Because the stretch of the Snake River that runs through Idaho Falls was never home to sturgeon, the fish could be released without concern for harming native stock. They also helped to boost excitement about downtown Idaho Falls recreational fishery that Fish and Game first established in 2007.
In 2007, Fish and Game began stocking sturgeon from the aquaculture program at College of Southern Idaho in Twin Falls, Idaho. The first year 74 sturgeon were released. Another 401 were released in 2010, 201 in 2013, 230 in 2014, and 179 in 2015. Most of the hatchery fish released have been at least 18 inches long, although some have been a few feet in length. This last release had fish that ranged from two feet to more than four feet long.

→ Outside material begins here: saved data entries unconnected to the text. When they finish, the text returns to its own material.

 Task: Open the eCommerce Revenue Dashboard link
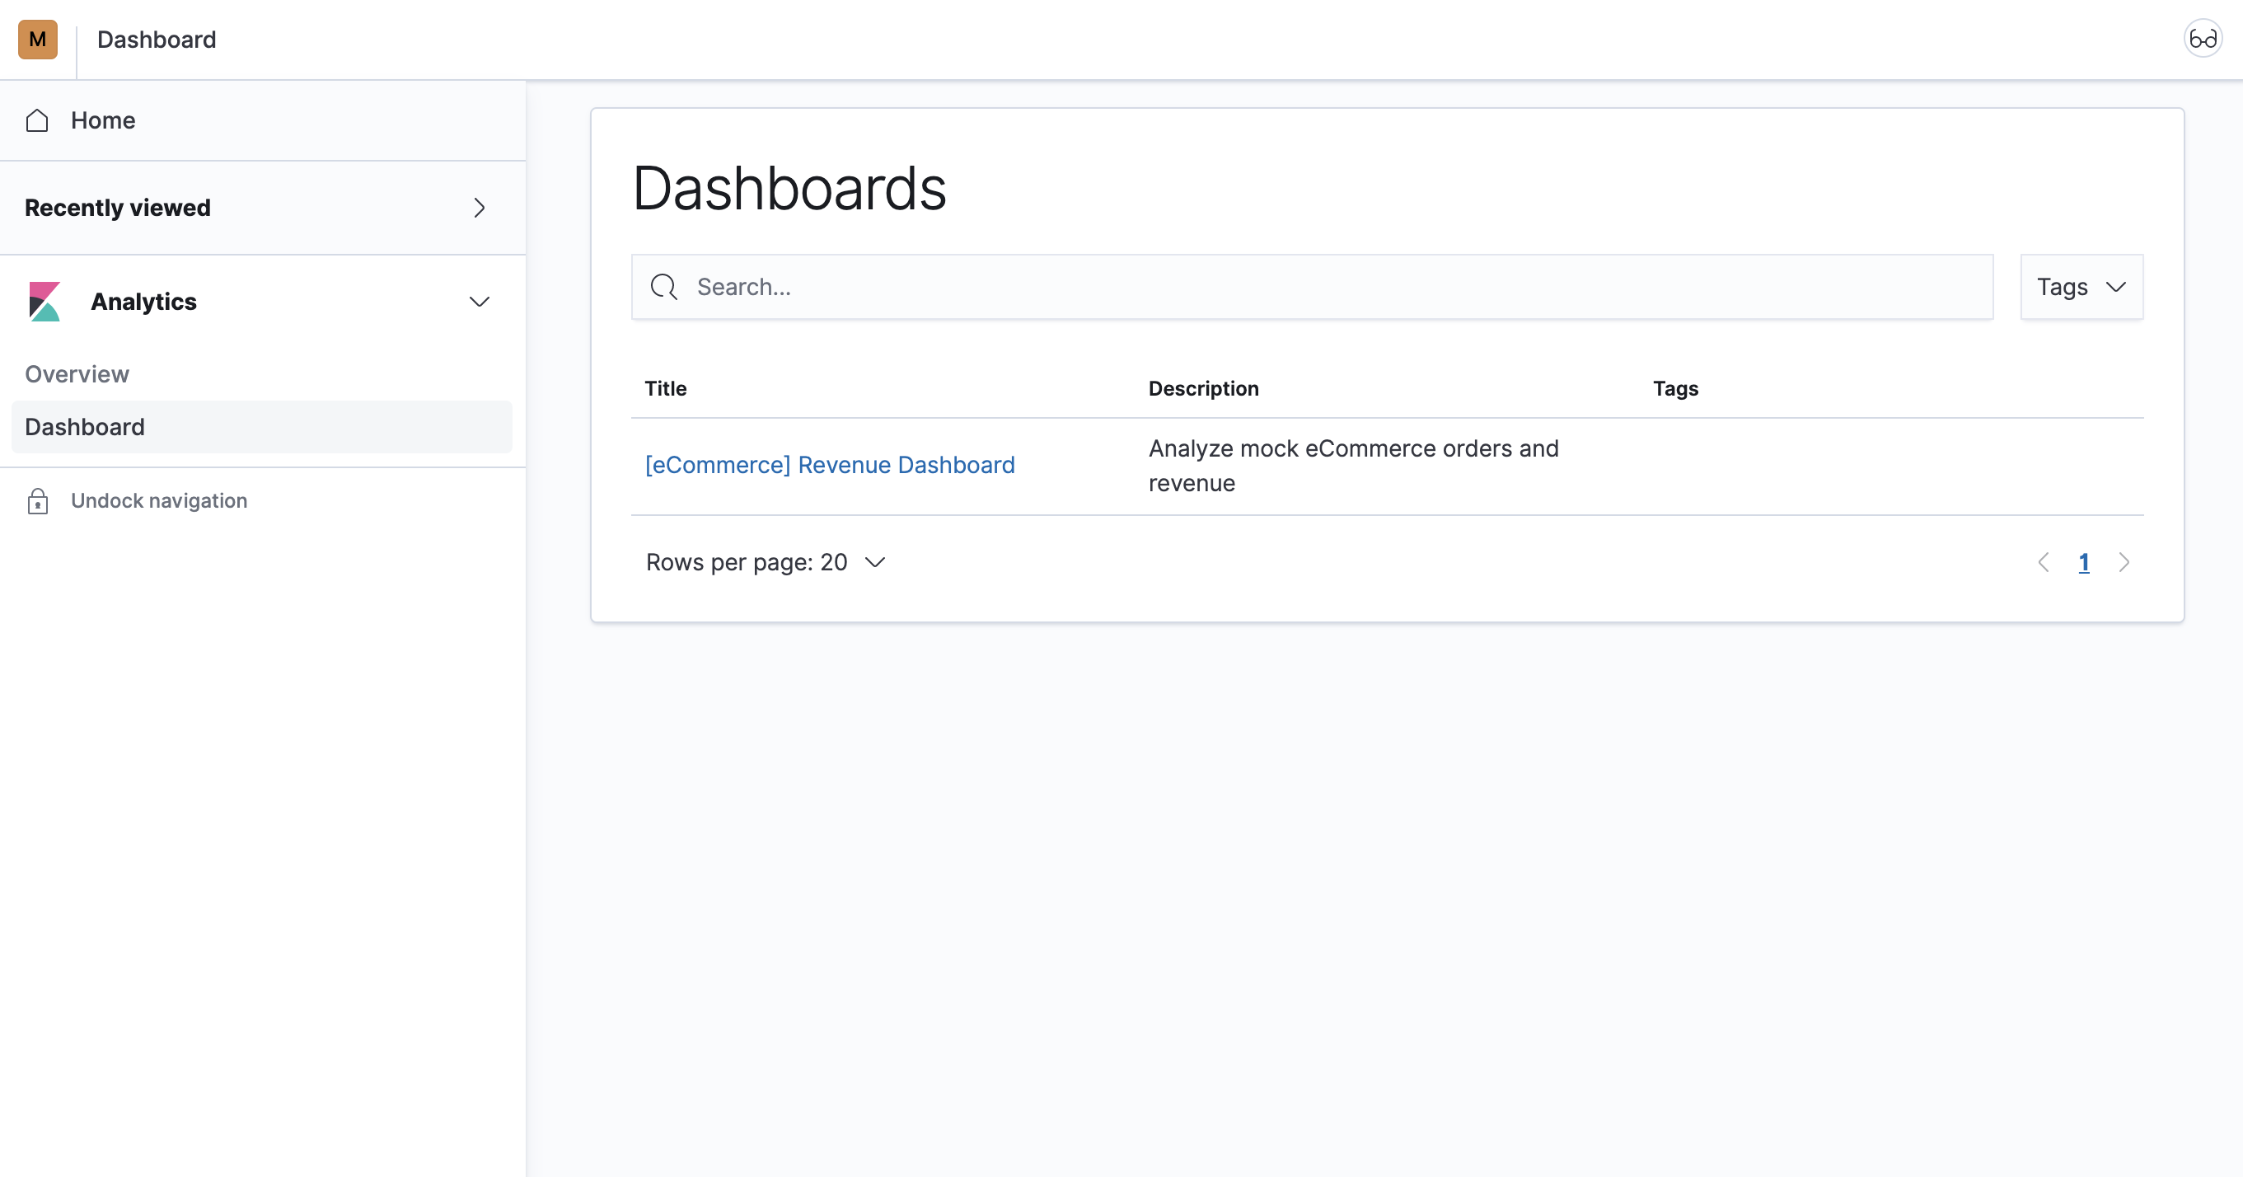(829, 465)
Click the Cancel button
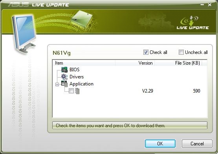The image size is (218, 154). click(197, 143)
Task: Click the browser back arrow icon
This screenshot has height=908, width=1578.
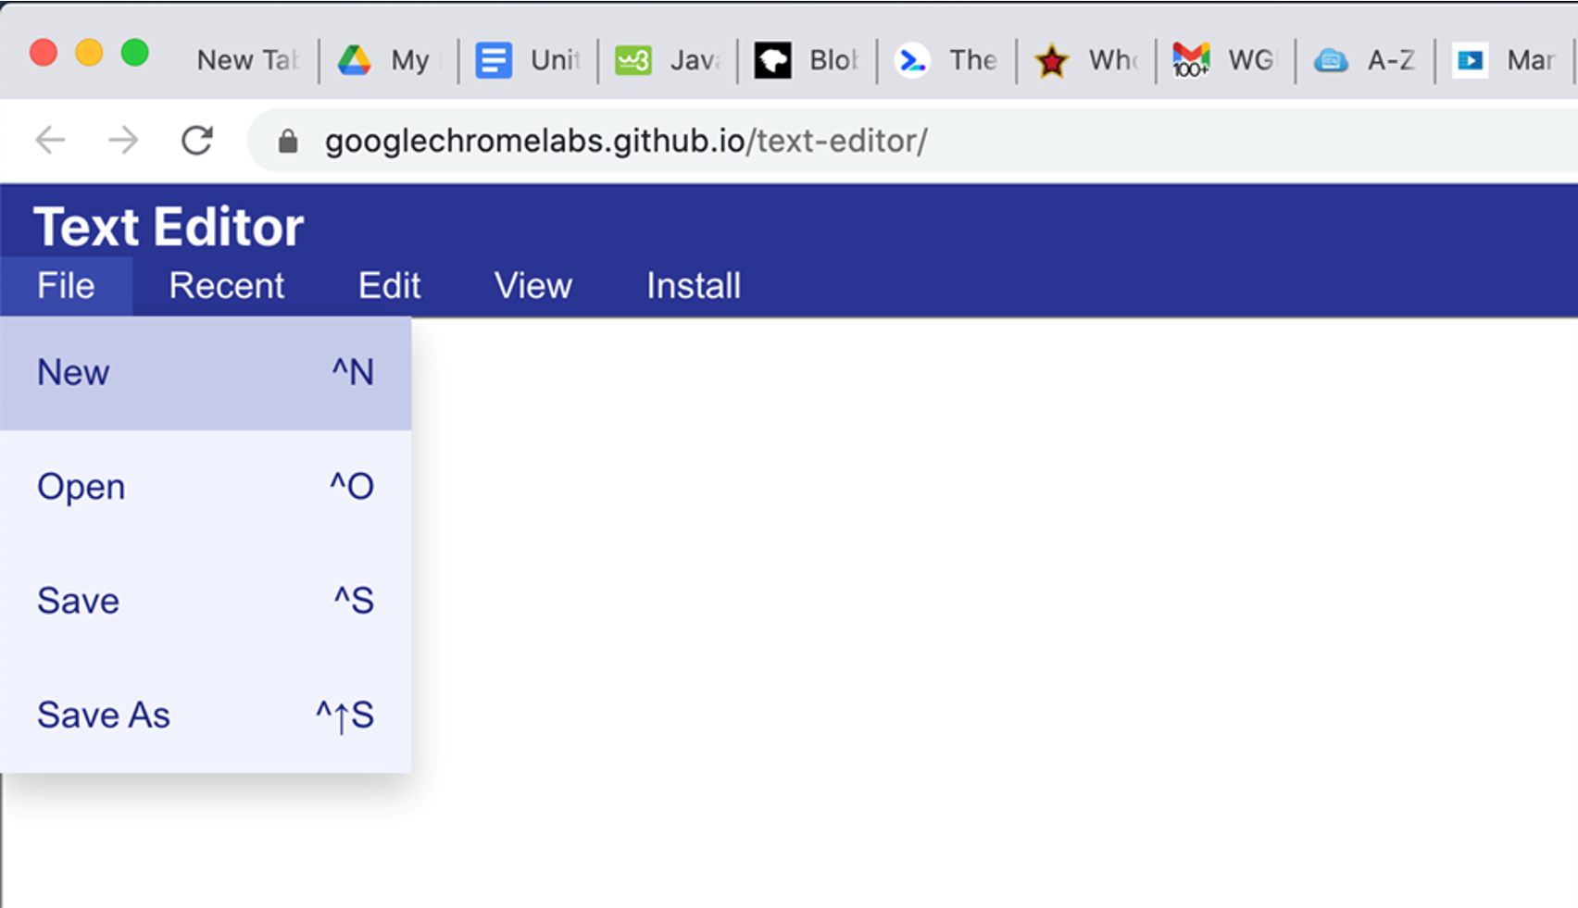Action: (x=50, y=141)
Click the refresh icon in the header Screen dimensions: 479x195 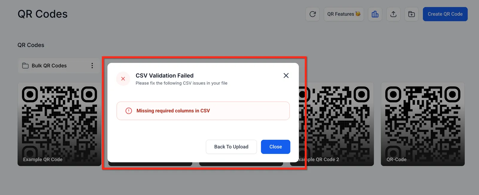(313, 14)
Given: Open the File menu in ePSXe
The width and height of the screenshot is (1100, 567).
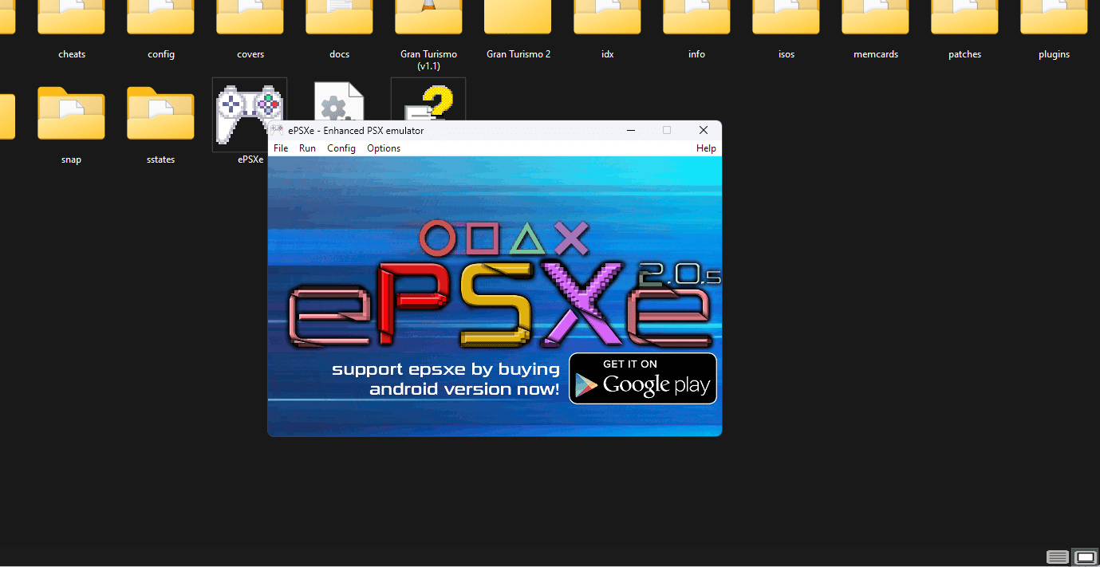Looking at the screenshot, I should click(281, 148).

"We've been stocking in Idaho Falls since 2007, and reports from anglers who have caught a sturgeon in town are now routine. We look forward to expanding the program in the coming years, and hope to build a quality fishery for the anglers in and around Idaho Falls." said Garren.
The white sturgeon is native to the lower Snake River complex. It has been planted in other locations to help create a unique recreational fishing opportunity. All sturgeon fishing in Idaho is catch and release only, except for certain tribal agreements. Sturgeon can grow to be extremely large, thanks to the fact that they can live to be 100 years old.